Our drinks arrived and Nicole paid, shooing away my open wallet, pointing out that it was less than three Sing dollars for the both of them, an astonishingly cheap price in such an expensive country. We took a two-top table near the side wall, next to a rickety plywood bookshelf overflowing with used paperback crime novels and stacks of board games like Risk and Settlers of Cataan. Out the window-wall, the foot traffic was a continuous thing, and I was taken back to my graduate school days, hanging out at Cup A Joe on the NC State campus, soaking up the intense academic vibe from the surrounding caffeine addicts. There was an energy one got from a university café that could not be found in any other setting.

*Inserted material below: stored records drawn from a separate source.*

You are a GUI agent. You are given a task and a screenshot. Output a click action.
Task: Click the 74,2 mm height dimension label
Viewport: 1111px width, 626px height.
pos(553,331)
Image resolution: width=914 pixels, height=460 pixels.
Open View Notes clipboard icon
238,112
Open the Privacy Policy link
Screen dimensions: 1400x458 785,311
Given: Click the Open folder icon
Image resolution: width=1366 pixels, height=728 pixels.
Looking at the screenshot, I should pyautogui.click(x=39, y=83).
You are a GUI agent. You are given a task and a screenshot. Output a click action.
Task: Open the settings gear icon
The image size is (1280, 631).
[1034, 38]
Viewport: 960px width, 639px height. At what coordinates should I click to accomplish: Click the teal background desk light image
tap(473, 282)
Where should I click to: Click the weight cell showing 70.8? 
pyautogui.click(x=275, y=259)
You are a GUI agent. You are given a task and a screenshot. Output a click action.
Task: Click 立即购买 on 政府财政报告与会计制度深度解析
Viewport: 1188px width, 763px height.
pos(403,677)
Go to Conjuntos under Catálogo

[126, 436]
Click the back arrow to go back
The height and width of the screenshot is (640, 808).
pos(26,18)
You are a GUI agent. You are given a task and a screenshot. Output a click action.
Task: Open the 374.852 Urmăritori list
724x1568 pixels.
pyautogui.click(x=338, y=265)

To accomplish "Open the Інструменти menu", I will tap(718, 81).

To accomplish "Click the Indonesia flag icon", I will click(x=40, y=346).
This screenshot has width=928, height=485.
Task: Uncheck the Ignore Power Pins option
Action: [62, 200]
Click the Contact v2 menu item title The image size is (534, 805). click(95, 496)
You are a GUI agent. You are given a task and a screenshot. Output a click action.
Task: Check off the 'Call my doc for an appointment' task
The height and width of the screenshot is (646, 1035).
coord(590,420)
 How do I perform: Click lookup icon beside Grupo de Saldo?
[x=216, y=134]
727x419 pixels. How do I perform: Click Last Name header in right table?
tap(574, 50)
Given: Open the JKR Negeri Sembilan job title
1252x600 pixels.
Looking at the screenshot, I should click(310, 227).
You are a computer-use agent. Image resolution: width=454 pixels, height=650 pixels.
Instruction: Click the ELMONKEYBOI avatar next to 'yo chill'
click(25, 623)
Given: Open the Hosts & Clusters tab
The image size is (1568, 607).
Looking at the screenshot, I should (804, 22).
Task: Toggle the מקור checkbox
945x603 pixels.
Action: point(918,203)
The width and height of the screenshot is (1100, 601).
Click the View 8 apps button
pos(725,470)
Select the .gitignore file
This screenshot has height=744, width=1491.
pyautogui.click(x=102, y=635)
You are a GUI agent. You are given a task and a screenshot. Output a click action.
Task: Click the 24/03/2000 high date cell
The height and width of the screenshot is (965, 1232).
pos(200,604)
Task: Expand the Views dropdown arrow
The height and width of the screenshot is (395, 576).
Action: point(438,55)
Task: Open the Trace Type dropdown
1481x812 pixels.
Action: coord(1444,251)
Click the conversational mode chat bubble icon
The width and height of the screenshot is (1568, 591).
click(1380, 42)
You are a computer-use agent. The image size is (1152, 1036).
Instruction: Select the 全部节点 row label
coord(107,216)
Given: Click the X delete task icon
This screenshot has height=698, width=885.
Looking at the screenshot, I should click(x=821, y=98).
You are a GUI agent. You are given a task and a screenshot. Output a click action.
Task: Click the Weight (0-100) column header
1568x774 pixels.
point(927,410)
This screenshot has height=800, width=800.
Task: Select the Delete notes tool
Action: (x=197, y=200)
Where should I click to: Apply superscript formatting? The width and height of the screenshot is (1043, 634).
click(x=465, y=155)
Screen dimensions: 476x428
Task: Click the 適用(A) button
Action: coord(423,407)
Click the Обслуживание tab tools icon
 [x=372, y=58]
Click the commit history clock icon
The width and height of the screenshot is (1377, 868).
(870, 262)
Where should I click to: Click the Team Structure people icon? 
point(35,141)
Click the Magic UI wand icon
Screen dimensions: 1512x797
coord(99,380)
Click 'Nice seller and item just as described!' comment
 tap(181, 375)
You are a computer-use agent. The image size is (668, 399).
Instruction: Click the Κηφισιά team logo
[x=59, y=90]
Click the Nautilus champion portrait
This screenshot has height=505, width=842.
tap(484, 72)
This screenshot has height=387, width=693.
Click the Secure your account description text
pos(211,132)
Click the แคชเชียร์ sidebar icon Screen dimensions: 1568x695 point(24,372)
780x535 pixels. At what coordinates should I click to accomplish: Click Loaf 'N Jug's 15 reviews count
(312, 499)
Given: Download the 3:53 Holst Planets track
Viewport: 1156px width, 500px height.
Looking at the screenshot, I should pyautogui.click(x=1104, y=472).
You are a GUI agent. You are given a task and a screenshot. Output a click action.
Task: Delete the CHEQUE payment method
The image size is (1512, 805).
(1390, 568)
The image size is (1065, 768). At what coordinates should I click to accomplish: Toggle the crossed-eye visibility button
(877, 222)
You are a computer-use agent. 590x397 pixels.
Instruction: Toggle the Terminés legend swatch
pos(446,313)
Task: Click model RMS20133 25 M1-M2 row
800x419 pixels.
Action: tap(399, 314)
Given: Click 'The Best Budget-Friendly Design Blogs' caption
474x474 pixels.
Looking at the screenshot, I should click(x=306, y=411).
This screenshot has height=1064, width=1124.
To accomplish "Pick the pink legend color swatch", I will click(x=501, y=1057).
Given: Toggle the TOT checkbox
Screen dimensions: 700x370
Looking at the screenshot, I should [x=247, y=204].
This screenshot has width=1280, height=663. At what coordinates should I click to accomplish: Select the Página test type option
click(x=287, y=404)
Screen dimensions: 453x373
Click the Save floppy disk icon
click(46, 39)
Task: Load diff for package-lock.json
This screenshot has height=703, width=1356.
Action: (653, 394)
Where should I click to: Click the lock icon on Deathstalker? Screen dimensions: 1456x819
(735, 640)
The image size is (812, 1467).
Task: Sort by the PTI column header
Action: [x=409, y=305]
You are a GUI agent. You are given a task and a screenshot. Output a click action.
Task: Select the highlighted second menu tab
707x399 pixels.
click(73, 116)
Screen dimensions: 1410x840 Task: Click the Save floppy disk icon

I expected Nicole to ask about the first class assignment, a thousand-word essay on self-identity, but instead she continued with the personal questions. She asked about my favorite books and authors, and told me I just had to visit BooksActually, Singapore’s best and quirkiest literary bookshop. She inquired on the movies I’d seen lately, my opinion of Singaporean politics (I hadn’t been here long enough to form one yet), the tourist sites I’d seen (only Chinatown and Little India so far).

“We’ll have to remedy that,” she said. “I’m an excellent tour guide.” She took a sip of her Teh Tarik, and I couldn’t help noticing a bead of sweat trickling down the left side of her elegant neck, over her collarbone, between the swells of her small breasts, and underneath the V of her dress that formed at her solar plexus. The aircon in the café was just as cold as it had been in the classroom, but we’d both worked up a bit of exercise on the walk over. I looked up and she was smiling widely; she’d caught me staring, but didn’t seem to mind.

After about half an hour more of pleasant conversation, Nicole stopped abruptly, looked to the window-wall at her right (my left), and said, “Do you know that woman? She’s been staring at you for the last five minutes or so.”

I looked. Sitting about twenty feet from the window on a concrete bench, by herself, was a woman in her mid- to late-twenties, wearing a white blouse, khaki-colored capri pants, and suspenders. A glint of something at her ankle, a large ring on her forefinger. Straight hair stretching halfway down her back. Her gaze was focused, and she didn’t turn away as I returned it.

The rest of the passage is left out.